Records from a dataset:
= = =

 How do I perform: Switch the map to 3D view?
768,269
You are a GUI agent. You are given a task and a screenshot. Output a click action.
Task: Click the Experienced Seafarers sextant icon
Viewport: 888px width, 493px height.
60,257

= = =

Task brief: Put each line of the entries above into a JSON list of strings, one string per line, leaving out any blank lines.

Exercise answer:
[
  " How do I perform: Switch the map to 3D view?",
  "768,269",
  "You are a GUI agent. You are given a task and a screenshot. Output a click action.",
  "Task: Click the Experienced Seafarers sextant icon",
  "Viewport: 888px width, 493px height.",
  "60,257"
]